**What is being asked**
Rewrite the material from the line with "Screen dimensions: 1003x1342" to the line with "[x=434, y=513]", substituting "Marzo" for "Febrero" and leaving everything else unchanged.

**Supplied material**
━━━━
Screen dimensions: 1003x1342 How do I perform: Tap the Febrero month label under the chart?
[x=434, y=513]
━━━━
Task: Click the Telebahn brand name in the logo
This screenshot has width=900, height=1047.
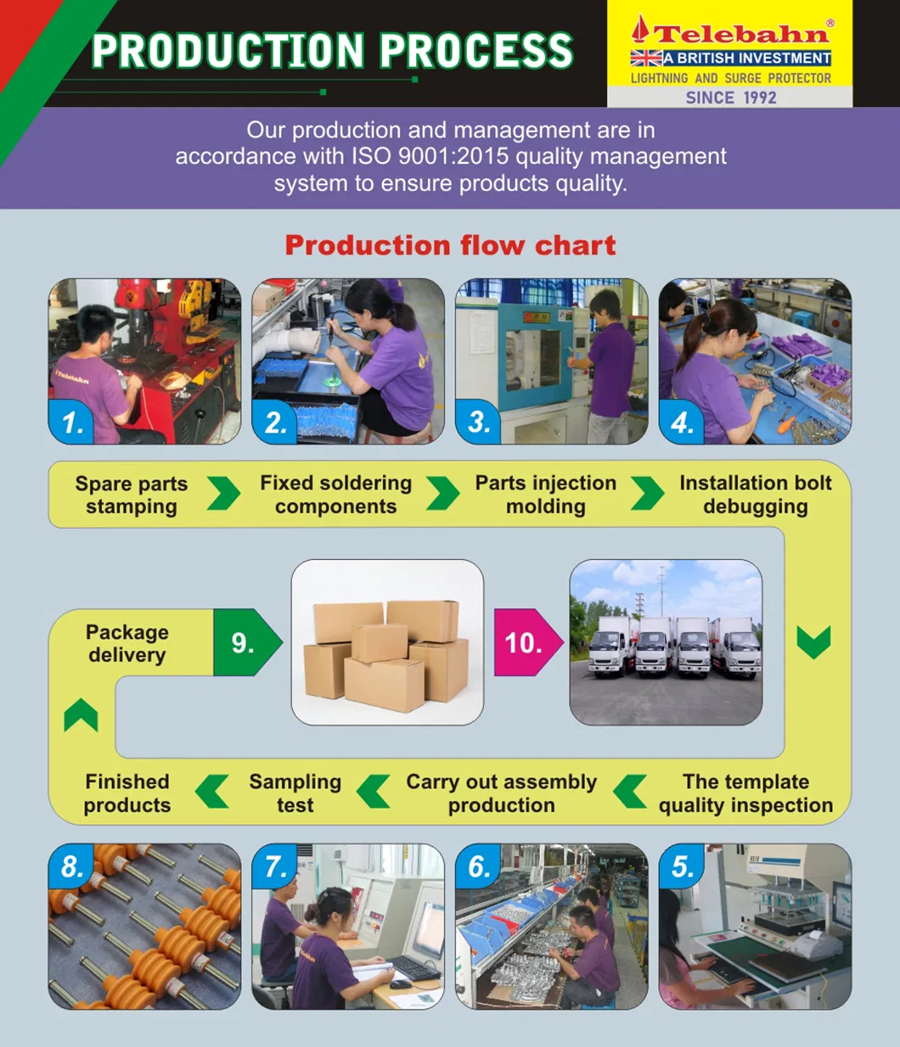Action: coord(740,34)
━━━━
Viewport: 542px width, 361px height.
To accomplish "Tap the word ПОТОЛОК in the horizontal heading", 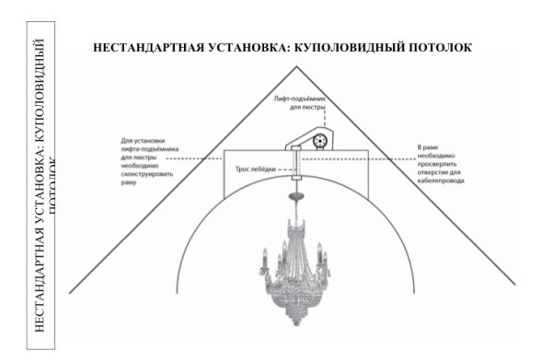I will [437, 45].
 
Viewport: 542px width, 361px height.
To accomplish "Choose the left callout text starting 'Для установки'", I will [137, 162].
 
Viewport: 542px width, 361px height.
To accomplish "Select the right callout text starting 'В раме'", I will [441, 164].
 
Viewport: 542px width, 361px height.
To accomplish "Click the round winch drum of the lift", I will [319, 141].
━━━━
**Exercise solution**
Screen dimensions: 1003x1342 How do I perform: Tap the Marzo month label under the chart?
[x=434, y=513]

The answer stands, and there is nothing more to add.